(Dataset entries Opens)

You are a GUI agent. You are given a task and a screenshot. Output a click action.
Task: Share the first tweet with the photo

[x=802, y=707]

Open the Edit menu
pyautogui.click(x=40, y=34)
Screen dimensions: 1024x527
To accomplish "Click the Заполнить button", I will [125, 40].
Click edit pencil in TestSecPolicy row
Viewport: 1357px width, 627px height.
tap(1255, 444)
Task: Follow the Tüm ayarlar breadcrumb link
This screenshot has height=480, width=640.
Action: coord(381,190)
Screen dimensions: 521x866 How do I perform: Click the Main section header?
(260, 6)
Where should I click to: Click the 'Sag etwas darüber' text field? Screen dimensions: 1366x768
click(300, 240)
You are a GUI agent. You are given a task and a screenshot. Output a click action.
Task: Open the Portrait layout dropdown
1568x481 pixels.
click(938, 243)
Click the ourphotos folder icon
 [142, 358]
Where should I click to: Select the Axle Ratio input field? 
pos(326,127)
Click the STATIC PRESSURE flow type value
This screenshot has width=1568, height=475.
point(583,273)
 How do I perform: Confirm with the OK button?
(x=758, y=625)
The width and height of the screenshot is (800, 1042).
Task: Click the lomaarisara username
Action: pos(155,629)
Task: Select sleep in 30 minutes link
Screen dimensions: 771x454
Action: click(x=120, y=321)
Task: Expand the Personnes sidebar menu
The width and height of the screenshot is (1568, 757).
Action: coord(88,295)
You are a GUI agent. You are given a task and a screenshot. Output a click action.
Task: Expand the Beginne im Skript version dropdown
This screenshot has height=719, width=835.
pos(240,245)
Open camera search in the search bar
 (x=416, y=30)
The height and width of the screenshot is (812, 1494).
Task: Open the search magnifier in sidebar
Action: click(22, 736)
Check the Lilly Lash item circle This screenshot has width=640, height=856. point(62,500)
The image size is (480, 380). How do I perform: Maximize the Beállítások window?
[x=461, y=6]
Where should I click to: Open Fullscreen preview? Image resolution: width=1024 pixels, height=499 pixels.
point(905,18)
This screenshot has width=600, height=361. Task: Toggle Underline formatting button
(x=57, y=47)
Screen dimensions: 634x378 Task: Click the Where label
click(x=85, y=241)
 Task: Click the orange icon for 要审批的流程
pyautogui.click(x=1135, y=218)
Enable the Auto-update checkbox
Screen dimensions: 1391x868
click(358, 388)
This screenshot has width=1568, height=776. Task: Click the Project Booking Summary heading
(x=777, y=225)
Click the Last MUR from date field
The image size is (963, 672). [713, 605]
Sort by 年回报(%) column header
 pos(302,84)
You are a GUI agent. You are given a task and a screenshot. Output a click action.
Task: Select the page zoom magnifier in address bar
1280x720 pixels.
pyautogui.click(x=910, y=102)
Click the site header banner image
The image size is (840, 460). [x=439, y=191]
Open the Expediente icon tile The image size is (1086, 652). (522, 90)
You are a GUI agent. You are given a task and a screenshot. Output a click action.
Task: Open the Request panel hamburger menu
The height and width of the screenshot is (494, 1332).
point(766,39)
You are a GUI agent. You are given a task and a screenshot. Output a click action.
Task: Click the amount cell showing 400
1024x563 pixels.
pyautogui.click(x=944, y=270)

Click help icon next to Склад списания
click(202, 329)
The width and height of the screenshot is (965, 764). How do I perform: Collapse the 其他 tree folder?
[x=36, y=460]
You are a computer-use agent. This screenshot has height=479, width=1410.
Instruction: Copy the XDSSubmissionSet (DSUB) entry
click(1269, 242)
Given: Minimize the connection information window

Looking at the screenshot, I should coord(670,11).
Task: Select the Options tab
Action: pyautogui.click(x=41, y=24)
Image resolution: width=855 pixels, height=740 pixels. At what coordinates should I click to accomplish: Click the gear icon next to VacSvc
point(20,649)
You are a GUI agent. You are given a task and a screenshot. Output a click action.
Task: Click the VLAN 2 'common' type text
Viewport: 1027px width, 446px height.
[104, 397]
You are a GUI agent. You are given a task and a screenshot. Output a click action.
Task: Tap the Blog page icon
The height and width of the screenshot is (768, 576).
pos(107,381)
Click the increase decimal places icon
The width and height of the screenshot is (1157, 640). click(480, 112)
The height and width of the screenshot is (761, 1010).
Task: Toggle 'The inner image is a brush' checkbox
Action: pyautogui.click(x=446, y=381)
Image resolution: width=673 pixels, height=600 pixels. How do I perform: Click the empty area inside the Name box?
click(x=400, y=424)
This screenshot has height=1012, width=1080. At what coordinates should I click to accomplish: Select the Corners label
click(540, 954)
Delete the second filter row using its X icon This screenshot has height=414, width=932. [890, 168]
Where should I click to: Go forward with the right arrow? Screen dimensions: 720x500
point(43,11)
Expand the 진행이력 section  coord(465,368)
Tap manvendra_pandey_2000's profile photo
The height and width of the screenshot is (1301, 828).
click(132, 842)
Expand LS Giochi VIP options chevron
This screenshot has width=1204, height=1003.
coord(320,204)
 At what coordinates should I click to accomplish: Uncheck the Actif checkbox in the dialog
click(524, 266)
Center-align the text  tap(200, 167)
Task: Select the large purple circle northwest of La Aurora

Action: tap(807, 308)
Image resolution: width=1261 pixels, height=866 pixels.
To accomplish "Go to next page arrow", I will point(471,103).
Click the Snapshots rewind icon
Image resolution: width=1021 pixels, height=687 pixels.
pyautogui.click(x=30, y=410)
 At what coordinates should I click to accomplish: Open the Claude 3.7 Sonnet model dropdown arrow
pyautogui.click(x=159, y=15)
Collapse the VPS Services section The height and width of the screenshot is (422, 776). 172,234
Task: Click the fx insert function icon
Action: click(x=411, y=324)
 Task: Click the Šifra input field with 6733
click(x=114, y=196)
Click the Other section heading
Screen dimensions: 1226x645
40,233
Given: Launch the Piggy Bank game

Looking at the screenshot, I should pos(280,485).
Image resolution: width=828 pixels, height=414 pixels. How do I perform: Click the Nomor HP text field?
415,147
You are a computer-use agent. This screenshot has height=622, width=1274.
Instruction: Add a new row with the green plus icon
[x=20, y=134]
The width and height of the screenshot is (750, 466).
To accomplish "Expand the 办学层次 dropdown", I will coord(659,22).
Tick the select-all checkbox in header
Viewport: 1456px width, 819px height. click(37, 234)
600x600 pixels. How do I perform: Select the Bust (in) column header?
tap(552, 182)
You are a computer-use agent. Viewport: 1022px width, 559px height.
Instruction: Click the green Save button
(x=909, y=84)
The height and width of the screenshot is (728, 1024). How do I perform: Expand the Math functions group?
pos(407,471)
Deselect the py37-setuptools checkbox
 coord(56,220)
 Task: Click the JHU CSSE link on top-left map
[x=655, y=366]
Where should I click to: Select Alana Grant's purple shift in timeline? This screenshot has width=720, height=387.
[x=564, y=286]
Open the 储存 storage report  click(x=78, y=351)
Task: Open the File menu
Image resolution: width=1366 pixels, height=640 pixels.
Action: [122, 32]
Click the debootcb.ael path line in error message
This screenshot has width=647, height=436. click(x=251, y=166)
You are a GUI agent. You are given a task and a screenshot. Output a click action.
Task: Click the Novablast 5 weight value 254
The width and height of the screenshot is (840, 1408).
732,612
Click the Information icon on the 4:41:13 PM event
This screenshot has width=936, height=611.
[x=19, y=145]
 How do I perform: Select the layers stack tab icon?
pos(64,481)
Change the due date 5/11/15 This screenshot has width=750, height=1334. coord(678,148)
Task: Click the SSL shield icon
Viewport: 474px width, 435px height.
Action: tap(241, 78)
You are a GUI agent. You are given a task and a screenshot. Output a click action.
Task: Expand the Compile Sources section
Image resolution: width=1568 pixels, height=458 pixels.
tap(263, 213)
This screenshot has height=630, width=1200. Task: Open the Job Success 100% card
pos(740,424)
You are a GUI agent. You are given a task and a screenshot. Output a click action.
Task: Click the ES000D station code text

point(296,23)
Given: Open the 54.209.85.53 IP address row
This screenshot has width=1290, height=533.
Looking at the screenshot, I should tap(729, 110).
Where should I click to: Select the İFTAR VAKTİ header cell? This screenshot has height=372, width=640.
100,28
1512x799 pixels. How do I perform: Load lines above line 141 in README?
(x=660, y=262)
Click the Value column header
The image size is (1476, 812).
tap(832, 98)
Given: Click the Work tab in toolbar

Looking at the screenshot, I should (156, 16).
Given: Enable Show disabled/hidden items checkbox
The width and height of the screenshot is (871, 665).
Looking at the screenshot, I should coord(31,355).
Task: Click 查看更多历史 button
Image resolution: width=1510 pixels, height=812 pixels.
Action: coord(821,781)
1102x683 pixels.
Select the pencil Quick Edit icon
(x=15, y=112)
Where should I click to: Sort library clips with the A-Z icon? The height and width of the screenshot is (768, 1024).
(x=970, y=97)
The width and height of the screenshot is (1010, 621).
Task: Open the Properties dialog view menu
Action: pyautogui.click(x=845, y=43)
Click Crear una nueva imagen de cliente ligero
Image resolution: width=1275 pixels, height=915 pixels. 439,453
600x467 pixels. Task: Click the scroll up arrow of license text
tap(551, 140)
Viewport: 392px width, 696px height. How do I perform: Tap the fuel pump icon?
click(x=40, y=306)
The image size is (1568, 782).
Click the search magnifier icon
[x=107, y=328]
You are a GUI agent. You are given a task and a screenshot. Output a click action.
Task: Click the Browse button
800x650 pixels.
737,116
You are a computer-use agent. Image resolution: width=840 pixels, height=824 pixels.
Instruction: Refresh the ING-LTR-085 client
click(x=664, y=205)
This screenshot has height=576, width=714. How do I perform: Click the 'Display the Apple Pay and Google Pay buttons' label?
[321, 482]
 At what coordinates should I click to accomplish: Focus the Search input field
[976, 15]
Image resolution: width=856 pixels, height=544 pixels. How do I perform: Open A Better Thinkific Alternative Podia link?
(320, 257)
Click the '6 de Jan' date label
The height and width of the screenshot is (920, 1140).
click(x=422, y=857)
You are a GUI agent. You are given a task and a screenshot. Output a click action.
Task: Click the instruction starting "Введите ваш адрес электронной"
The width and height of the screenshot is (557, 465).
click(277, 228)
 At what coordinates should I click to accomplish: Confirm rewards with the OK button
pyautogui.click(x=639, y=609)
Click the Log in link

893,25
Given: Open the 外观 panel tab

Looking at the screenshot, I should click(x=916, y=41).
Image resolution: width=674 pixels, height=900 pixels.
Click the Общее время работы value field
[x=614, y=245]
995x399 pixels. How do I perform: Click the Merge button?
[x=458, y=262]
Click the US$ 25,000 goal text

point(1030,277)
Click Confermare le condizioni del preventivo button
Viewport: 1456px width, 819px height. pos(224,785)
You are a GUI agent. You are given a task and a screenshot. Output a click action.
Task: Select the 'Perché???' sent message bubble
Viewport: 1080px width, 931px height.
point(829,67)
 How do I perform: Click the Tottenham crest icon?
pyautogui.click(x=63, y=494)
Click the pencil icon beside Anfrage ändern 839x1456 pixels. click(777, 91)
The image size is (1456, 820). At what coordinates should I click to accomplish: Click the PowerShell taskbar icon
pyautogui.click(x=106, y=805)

(Dataset entries Closes)

#### Work to complete
Extract from the material all lines containing the string "computer".

#### Solution to the problem
You are a computer-use agent. This screenshot has height=479, width=1410.
You are a computer-use agent. This screenshot has height=622, width=1274.
You are a computer-use agent. Viewport: 1022px width, 559px height.
You are a computer-use agent. Image resolution: width=840 pixels, height=824 pixels.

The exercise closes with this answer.